[PASSAGE TO READ — start]
Commentary: Sadly, No Surprises
It is important to keep in mind that, as indicated in the article, the study used claims data as the information source and, congruently, defined adequate adherence as a medication possession ratio (MPR = the percentage of the past 365 days with apparent access to the medication) of at least 80%. This methodology is a rational research approach but is subject to limitations, one of which is that access to medication tends to define the maximum number of patients who may actually take sufficient amounts of their medication (i.e., patients cannot take their medications if they don’t have access to them, but having access to medication does not necessarily mean those medications were administered appropriately).
The most significant finding is also the least surprising: Of the 30% of patients diagnosed as having bipolar disorder that were, on paper at least, continued for a year on an initial mood stabilizer, only 28% were found to be adherent.
[PASSAGE TO READ — finish]
[DATA SUPPLIED — start]
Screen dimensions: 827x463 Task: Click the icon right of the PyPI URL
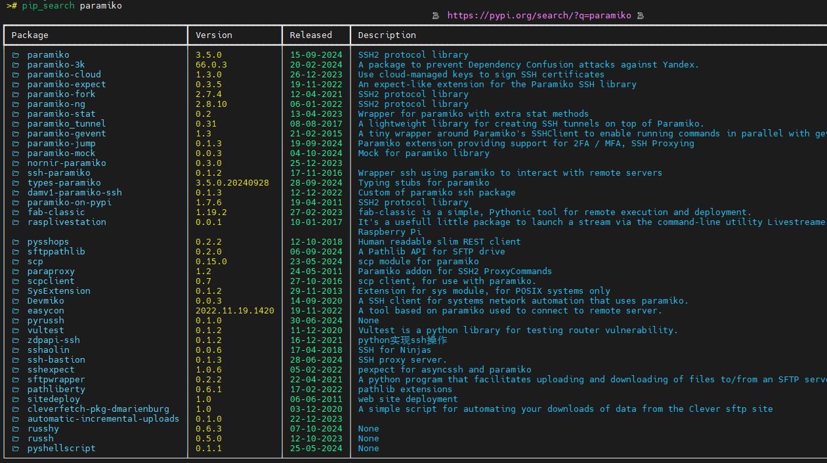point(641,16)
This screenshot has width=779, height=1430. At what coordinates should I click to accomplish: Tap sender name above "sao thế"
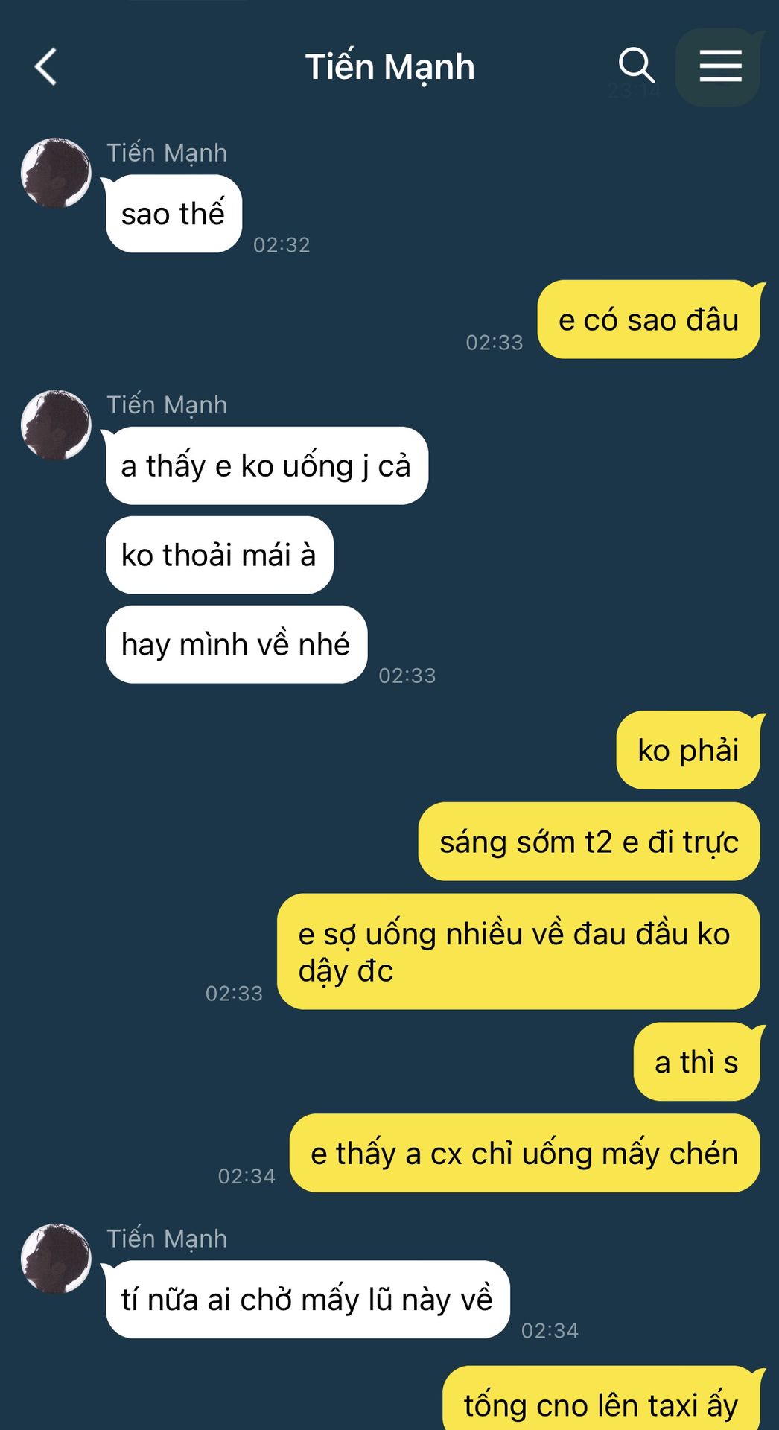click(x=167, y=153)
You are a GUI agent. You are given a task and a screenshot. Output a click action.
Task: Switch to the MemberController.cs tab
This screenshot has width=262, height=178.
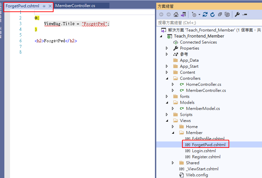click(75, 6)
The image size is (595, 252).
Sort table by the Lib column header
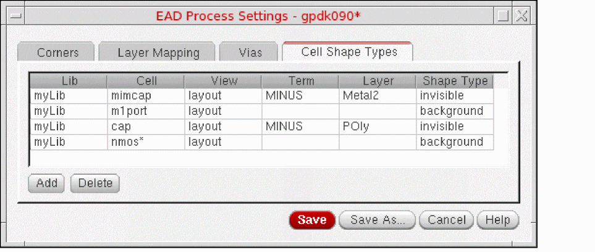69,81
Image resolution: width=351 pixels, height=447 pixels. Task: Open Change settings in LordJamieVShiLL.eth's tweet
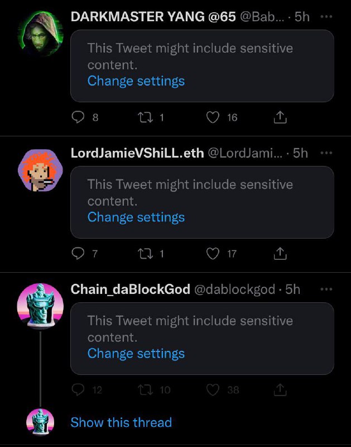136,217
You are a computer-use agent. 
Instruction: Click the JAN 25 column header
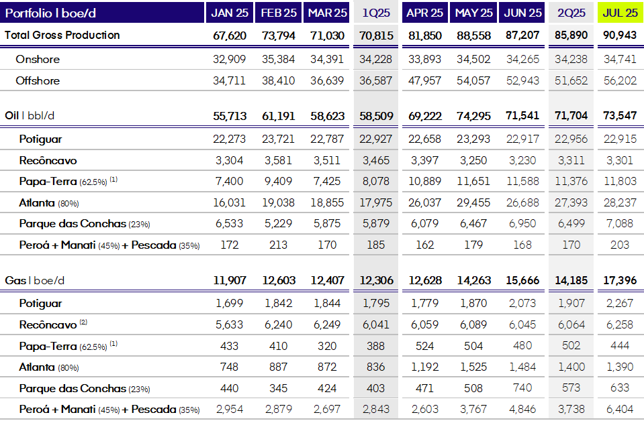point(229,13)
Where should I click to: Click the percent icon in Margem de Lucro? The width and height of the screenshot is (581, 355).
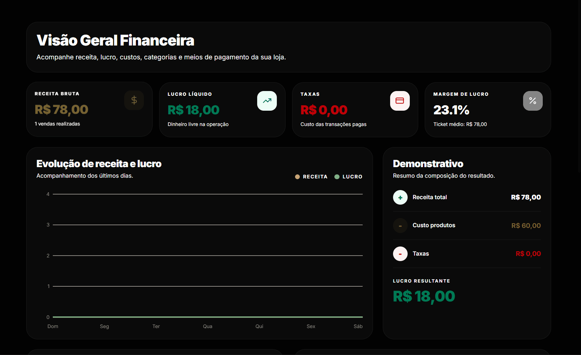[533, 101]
[DATA SUPPLIED — finish]
[DATA SUPPLIED — start]
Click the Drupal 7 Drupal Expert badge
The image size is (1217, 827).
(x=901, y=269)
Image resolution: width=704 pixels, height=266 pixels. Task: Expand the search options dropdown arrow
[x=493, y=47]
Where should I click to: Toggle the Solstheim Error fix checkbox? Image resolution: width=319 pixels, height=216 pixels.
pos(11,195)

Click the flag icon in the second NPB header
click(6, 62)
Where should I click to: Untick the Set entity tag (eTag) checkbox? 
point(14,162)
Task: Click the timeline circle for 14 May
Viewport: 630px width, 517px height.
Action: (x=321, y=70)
[DATA SUPPLIED — finish]
[DATA SUPPLIED — start]
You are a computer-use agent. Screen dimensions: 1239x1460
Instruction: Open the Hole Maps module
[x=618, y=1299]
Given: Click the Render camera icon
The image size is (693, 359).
[DATA SUPPLIED — finish]
APPLY WHAT YOU READ>
- A) Print the part of the commentary that begins at the words "The most significant" and stops after the words "to be adherent.".
- B) List every percentage figure that appears in the commentary.

SOLVED TASKS>
- A)
The most significant finding is also the least surprising: Of the 30% of patients diagnosed as having bipolar disorder that were, on paper at least, continued for a year on an initial mood stabilizer, only 28% were found to be adherent.

- B) 80%, 30%, 28%